= Nehru Park, Delhi =

Park in Chanakyapuri, New Delhi, India

A concert of Manna Dey at Nehru Park

Nehru Park is a large park situated in the Chanakyapuri Diplomatic Enclave of New Delhi. Named after India's first Prime Minister, Jawaharlal Nehru, the park is spread over an area of 80 acre, close to the heart of the city, and was established in 1969. Its foundation stone was laid by Prime Minister Lal Bahadur Shastri, in 1965 in memory of the recently deceased Nehru.

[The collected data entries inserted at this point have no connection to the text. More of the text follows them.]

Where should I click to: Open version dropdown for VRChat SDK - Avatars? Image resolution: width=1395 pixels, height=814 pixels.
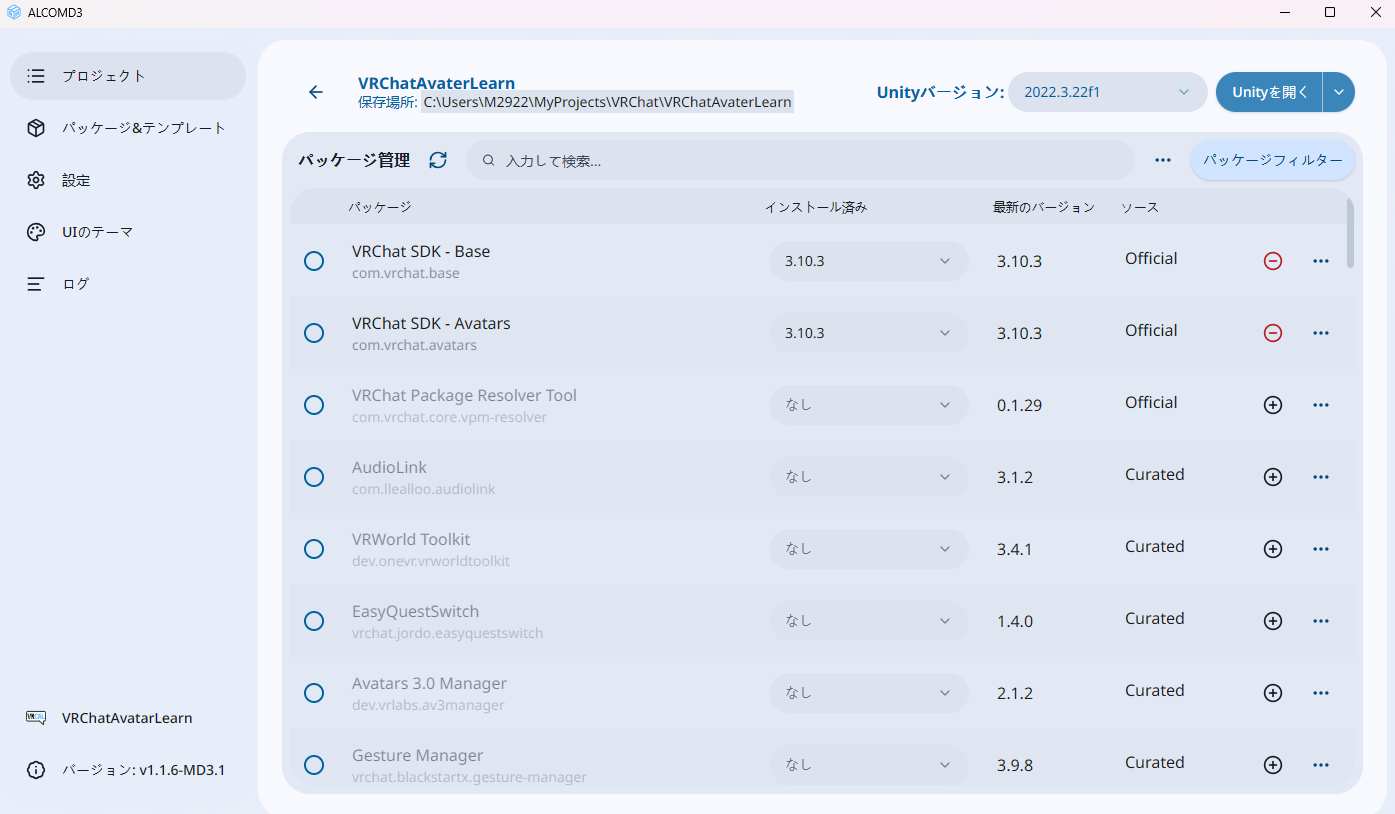(868, 333)
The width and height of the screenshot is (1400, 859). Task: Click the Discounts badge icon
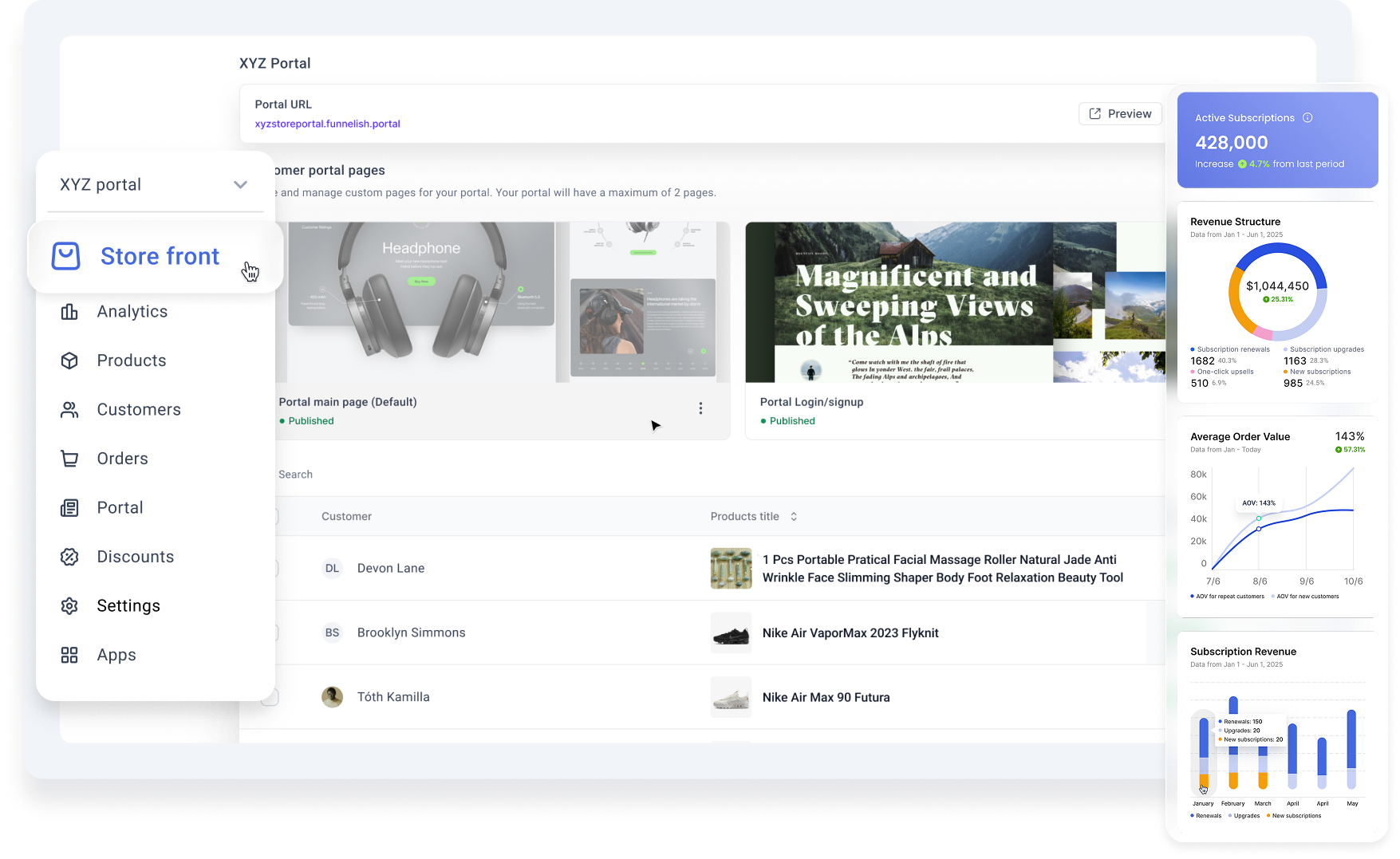(x=69, y=557)
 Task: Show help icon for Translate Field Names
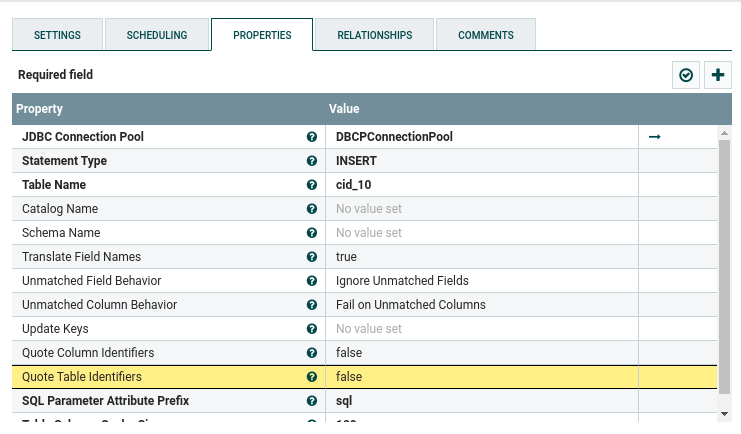(312, 257)
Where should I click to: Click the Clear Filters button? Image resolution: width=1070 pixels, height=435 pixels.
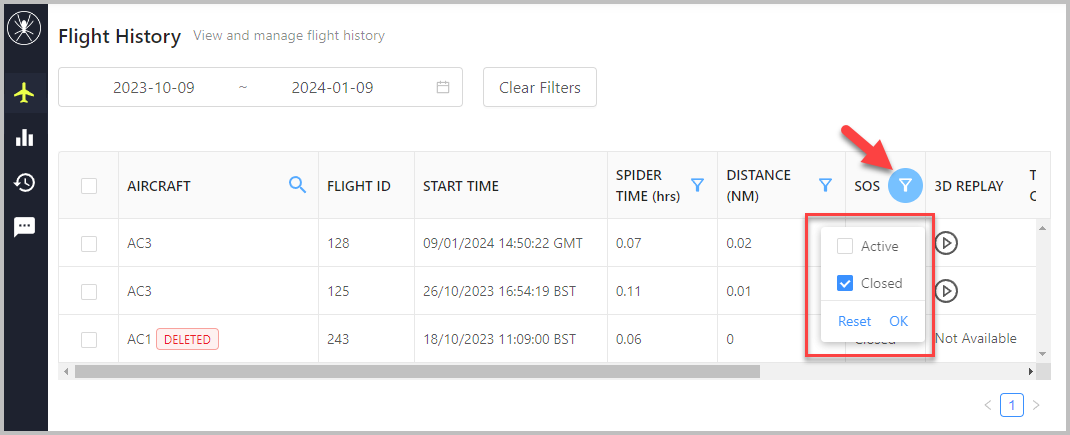click(x=540, y=87)
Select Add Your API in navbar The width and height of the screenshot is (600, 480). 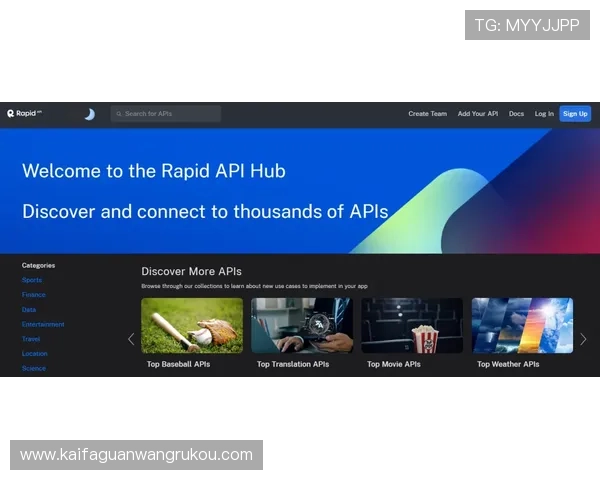coord(477,114)
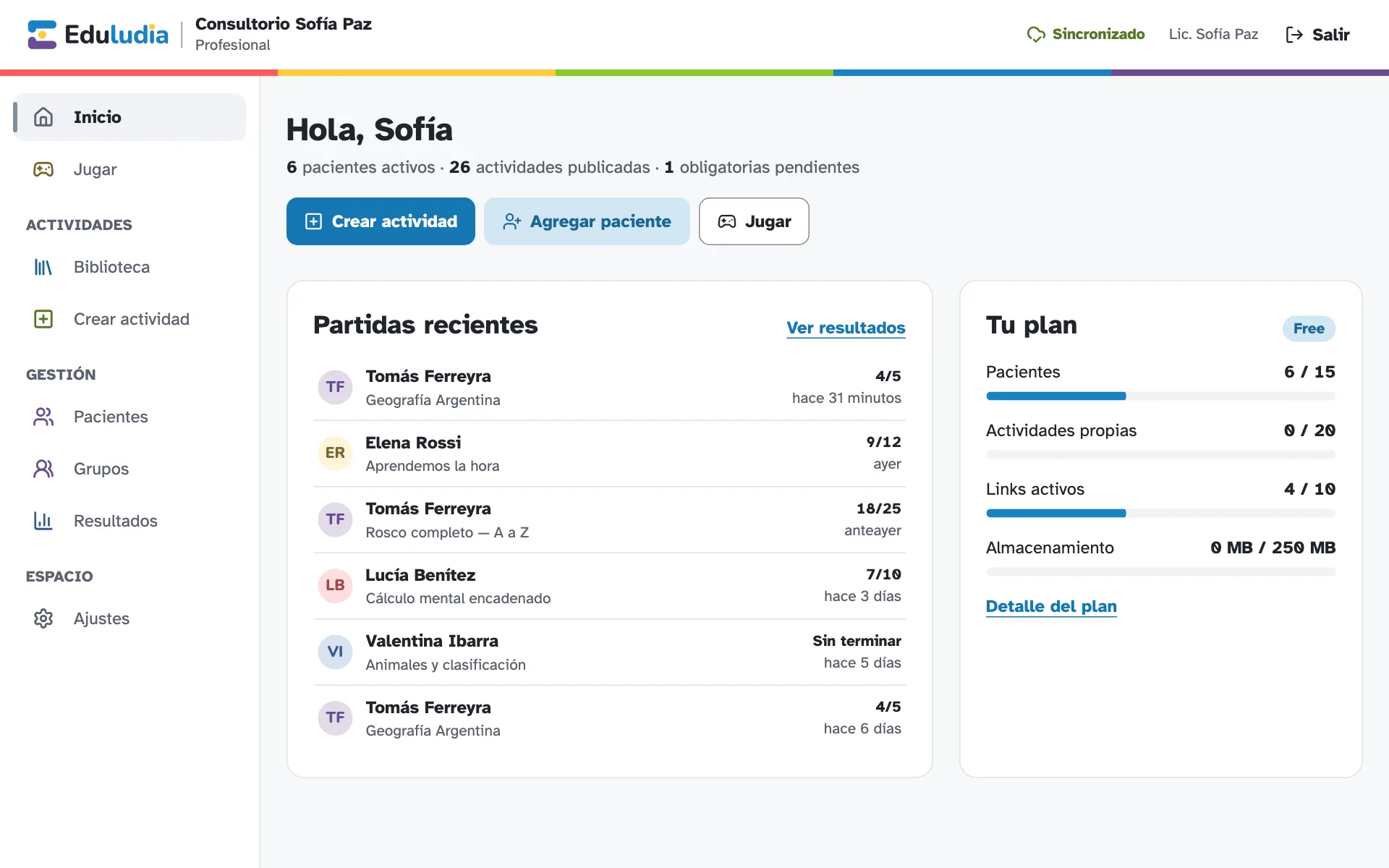Click the outlined Jugar button
The height and width of the screenshot is (868, 1389).
tap(754, 221)
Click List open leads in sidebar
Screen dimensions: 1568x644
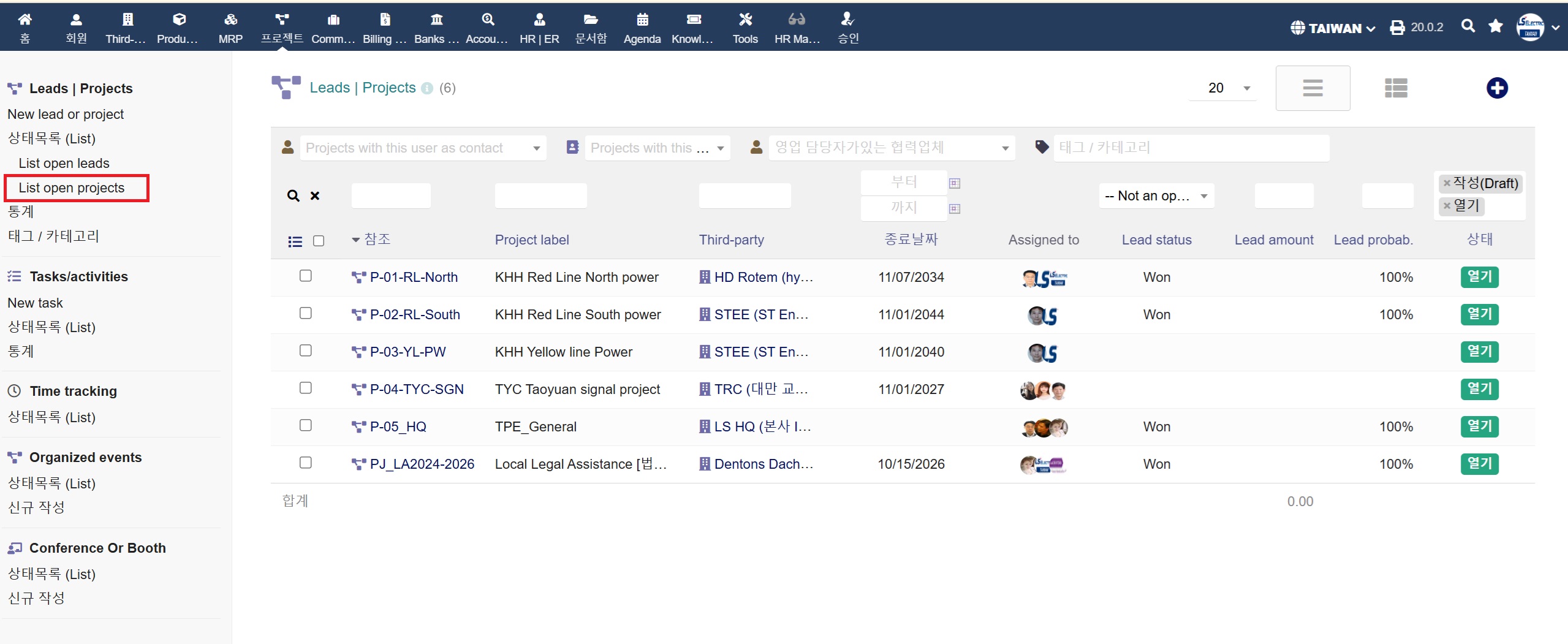click(x=64, y=164)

It is today one of city leading green areas, and a venue for 'Morning Ragas and Evening Ragas Concerts, as part of the "Music in the Park" concerts organized by NDMC, New Delhi Municipal Council, SPIC MACAY music concerts and the annual 'Bhakti Festival'. Apart from this it is a regular venue for art events, morning yoga classes, and houses an ancient Shiv Temple. The park is one of the most famous landmarks of New Delhi and a beautiful place to hang out during a sunny winter afternoon in New Delhi. An absolute must see for anyone visiting the city.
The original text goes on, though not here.